====== Records to use ======

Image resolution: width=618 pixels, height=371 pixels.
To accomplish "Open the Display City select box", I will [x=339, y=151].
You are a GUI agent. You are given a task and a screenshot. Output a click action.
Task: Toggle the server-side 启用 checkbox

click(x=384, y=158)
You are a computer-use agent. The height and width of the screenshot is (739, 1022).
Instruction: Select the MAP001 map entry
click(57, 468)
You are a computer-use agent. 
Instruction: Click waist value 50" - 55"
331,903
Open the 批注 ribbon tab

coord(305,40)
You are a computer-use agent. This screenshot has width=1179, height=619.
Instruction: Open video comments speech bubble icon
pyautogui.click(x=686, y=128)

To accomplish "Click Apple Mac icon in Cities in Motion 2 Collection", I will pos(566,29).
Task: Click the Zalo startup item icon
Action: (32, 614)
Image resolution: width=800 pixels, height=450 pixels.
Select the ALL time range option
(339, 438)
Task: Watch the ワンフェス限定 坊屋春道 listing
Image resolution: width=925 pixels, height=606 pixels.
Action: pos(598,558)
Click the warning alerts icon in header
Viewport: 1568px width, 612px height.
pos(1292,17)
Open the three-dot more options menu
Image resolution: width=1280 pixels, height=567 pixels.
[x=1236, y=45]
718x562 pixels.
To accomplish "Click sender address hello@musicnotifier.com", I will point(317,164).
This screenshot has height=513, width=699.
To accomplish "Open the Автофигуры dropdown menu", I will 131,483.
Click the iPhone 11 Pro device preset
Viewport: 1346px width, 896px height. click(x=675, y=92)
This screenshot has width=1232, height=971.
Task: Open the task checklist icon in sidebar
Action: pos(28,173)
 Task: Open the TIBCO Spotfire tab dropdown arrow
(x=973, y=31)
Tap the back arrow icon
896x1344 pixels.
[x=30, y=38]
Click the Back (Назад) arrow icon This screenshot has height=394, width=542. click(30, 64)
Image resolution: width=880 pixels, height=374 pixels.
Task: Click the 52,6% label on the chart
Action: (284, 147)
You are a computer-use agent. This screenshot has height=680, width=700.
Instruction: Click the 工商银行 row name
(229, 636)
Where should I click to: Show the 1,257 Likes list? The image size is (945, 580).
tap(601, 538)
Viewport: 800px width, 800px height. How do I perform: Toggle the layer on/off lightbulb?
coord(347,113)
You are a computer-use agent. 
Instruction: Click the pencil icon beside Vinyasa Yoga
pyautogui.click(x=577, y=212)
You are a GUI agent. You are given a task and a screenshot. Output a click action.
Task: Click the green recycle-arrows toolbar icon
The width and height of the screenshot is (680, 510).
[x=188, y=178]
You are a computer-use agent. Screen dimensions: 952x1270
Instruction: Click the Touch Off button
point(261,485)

======

The entries above must be repeated word for word.

Response box
Image resolution: width=618 pixels, height=371 pixels.
To accomplish "Open the Display City select box", I will [x=339, y=151].
You are a GUI agent. You are given a task and a screenshot. Output a click action.
Task: Toggle the server-side 启用 checkbox

click(x=384, y=158)
You are a computer-use agent. The height and width of the screenshot is (739, 1022).
Instruction: Select the MAP001 map entry
click(57, 468)
You are a computer-use agent. 
Instruction: Click waist value 50" - 55"
331,903
Open the 批注 ribbon tab

coord(305,40)
You are a computer-use agent. This screenshot has width=1179, height=619.
Instruction: Open video comments speech bubble icon
pyautogui.click(x=686, y=128)

To accomplish "Click Apple Mac icon in Cities in Motion 2 Collection", I will pos(566,29).
Task: Click the Zalo startup item icon
Action: (32, 614)
Image resolution: width=800 pixels, height=450 pixels.
Select the ALL time range option
(339, 438)
Task: Watch the ワンフェス限定 坊屋春道 listing
Image resolution: width=925 pixels, height=606 pixels.
Action: pos(598,558)
Click the warning alerts icon in header
Viewport: 1568px width, 612px height.
pos(1292,17)
Open the three-dot more options menu
Image resolution: width=1280 pixels, height=567 pixels.
[x=1236, y=45]
718x562 pixels.
To accomplish "Click sender address hello@musicnotifier.com", I will point(317,164).
This screenshot has height=513, width=699.
To accomplish "Open the Автофигуры dropdown menu", I will 131,483.
Click the iPhone 11 Pro device preset
Viewport: 1346px width, 896px height. click(x=675, y=92)
This screenshot has width=1232, height=971.
Task: Open the task checklist icon in sidebar
Action: pos(28,173)
 Task: Open the TIBCO Spotfire tab dropdown arrow
(x=973, y=31)
Tap the back arrow icon
896x1344 pixels.
[x=30, y=38]
Click the Back (Назад) arrow icon This screenshot has height=394, width=542. click(30, 64)
Image resolution: width=880 pixels, height=374 pixels.
Task: Click the 52,6% label on the chart
Action: (284, 147)
You are a computer-use agent. This screenshot has height=680, width=700.
Instruction: Click the 工商银行 row name
(229, 636)
Where should I click to: Show the 1,257 Likes list? The image size is (945, 580).
tap(601, 538)
Viewport: 800px width, 800px height. How do I perform: Toggle the layer on/off lightbulb?
coord(347,113)
You are a computer-use agent. 
Instruction: Click the pencil icon beside Vinyasa Yoga
pyautogui.click(x=577, y=212)
You are a GUI agent. You are given a task and a screenshot. Output a click action.
Task: Click the green recycle-arrows toolbar icon
The width and height of the screenshot is (680, 510).
[x=188, y=178]
You are a computer-use agent. Screen dimensions: 952x1270
Instruction: Click the Touch Off button
point(261,485)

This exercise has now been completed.